Use case: Topic modeling

In this section I will outline a method for applying topic modeling against Homer’s Iliad and Odyssey. I have found this method works very well for just about any study carrel.

Topic modeling is an unsupervised machine learning process. It is used to enumerate latent themes in a corpus, and it is a very good way to describe what a corpus is about. But the student, researcher, or scholar must keep in mind that there is no one correct answer to questions regarding aboutness. For example, answer me this, “How many things are Shakespeare’s writings about, and what are they?” That said, topic modeling is a useful exercise because it can be used to illustrate the ebb & flow of ideas over time or how different authors’ writings compare & contrast.
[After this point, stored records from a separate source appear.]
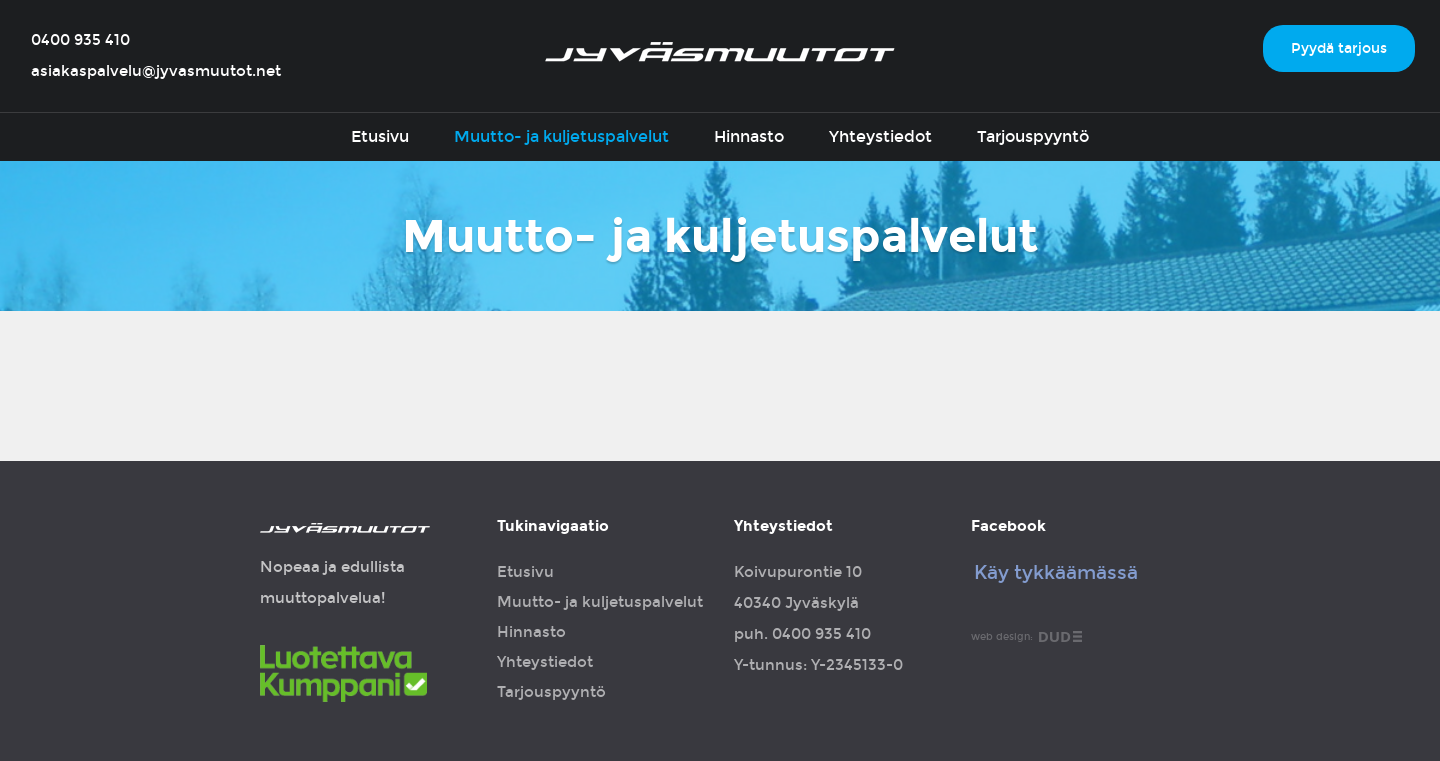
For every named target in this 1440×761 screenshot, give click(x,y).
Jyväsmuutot (720, 52)
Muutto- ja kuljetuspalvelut (561, 136)
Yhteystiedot (880, 136)
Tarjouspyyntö (1033, 136)
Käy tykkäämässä (1056, 572)
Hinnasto (749, 136)
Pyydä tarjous (1339, 48)
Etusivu (380, 136)
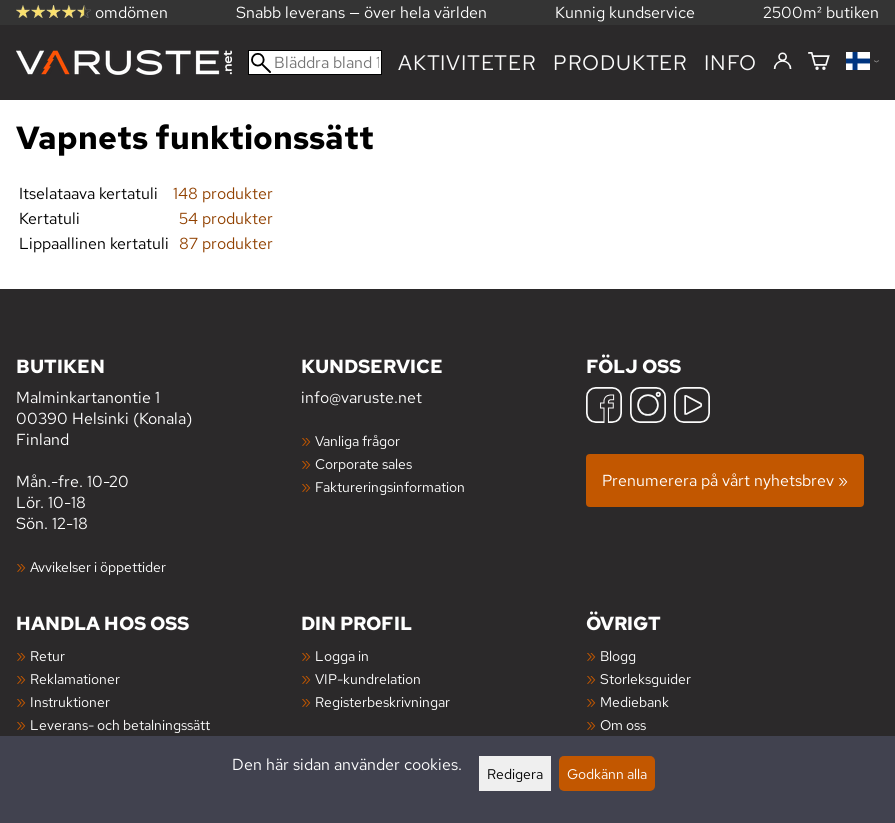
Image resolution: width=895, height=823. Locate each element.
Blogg (618, 655)
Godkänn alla (607, 773)
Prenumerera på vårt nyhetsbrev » (725, 480)
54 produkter (226, 218)
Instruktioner (70, 701)
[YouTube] (692, 407)
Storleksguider (645, 678)
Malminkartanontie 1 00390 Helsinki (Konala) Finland (158, 401)
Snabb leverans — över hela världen (361, 12)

To begin, download the homer study carrel:

rdr download homer

Use the info command to get an idea of the carrel’s extent. Notice how the carrel is about 270,000 words long. The bigger the carrel, the more time must be spent computing topic models:

rdr info homer

Next, cluster the corpus to get an idea of how many large-scale themes may exist in the corpus. The result of this process informs the topic modeling process:

rdr cluster homer

Notice how the corpus falls into two gross themes, but we don’t know what those themes may be:

_images/tm-cluster.png

Ask yourself, “If I were to describe Homer’s works in a single word, then what would that word be?” To answer the question, model Homer using a single topic and a single word:

rdr tm homer -t 1 -w 1

Apparently Homer’s works are about “will”:

  labels  weights features
will   5.8306    will

Now ask yourself, “How can that single topic be elaborated upon?” To answer the question, model Homer with a single topic and four words:

rdr tm homer -t 1 -w 4

Apparently Homer has something to do with the topic will-son-one-man, and the topic can be labeled with the word “will”:

  labels  weights           features
will   5.8306  will son one man

“Okay,” you say do yourself, “But if I were divide Homer into two topics and each where elaborated upon with four words, then what might those topics be?” Try this:

rdr tm homer -t 2 -w 4

The answer to your question is “will”, and “son”, but just as importantly, take note of the words used to elaborate on these topics:

  labels  weights                    features
will  0.52631     will ulysses one house
 son  0.42646  son will trojans achaeans

Now is a good time to visualize this result. Given the whole corpus has been divided into two themes, and each theme has a weight, then what proportion of the whole is assigned to each theme? Pie charts are an easy way to visualize these relationships. To create a pie chart from the model, give this a go:

rdr tm homer -p read -o chart

We can literally see that about half of Homer is about “will” and half of Homer is about “son”. And notice also how the pie chart’s ratios are very similar to the ratios output by the cluster process:

_images/tm-pie-01.png

Since the underlying files in this study carrel are named sequentially, it is possible to enhance the underlying topic model with file names, pivot the model, and illustrate how our two themes ebb and flow of the course of the Homer’s stories:

rdr tm homer -p read -o chart -y line -f title

From the results we can see that the two themes are distinctive between the two underlying works. One broadly describes the Trojan War, and the other broadly describes Ulysses return home:

_images/tm-line-01.png

Modeling Homer with a larger number of topics elaborates on what we have already seen, but since we are requesting a greater number of facets, it behooves us to significantly increase the number of times the underlying calculations are performed:

rdr tm homer -t 8 -w 8 -i 9600
rdr tm homer -p read -o chart
rdr tm homer -p read -o chart -y line -f title
_images/tm-pie-02.png _images/tm-line-02.png

Given there are forty-eight books in the whole of Homer, it might behoove the student, researcher, or scholar to model the corpus with forty-eight topics, many words, denote an obscene number of iterations, and visualize the result:

rdr tm homer -t 48 -w 12 -i 12800
rdr tm homer -p read -o chart
rdr tm homer -p read -o chart -y line -f title
_images/tm-pie-03.png _images/tm-line-03.png

Notice how the topic of “will” dominates, again, and then ask yourself, “Why?”

Topic modeling, like all modeling processes, is iterative in nature. Like all modeling proceses, start out small, visualize often, and grow your model. The problem to solve is not so much articulating truth. Instead, it is about making observations and telling a compelling story.